Exercise brief: Although the data below holds other lines too, output only those from the line with "Instruction: Collapse the" up to and including the line with "You are a computer-use agent. Image", exactly as they appear.

Data to process:
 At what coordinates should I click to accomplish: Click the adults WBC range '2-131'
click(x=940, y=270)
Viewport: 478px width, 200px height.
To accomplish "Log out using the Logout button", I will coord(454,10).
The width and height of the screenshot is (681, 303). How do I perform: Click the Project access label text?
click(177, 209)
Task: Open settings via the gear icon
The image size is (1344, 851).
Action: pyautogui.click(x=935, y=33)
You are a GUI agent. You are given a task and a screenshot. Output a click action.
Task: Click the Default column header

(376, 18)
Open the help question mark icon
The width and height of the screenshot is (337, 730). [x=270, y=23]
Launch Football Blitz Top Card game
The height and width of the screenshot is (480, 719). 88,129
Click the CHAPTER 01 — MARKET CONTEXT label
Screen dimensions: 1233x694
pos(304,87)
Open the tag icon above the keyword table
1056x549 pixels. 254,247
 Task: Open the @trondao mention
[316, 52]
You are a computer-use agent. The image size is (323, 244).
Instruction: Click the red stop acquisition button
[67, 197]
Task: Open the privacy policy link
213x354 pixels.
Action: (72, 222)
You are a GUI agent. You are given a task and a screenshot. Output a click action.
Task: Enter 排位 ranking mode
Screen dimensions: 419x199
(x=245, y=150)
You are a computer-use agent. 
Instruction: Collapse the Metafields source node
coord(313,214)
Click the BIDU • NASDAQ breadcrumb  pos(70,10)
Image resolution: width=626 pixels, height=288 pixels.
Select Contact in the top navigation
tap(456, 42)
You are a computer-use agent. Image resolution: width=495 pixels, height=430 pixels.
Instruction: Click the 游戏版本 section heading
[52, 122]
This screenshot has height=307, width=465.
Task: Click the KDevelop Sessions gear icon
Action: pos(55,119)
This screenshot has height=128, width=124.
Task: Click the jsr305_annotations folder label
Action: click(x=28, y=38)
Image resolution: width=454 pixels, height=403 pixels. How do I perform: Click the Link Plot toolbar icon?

Task solution:
Instruction: Collapse the Metafields source node
coord(313,214)
Click the BIDU • NASDAQ breadcrumb  pos(70,10)
Image resolution: width=626 pixels, height=288 pixels.
Select Contact in the top navigation
tap(456, 42)
You are a computer-use agent. Image resolution: width=495 pixels, height=430 pixels.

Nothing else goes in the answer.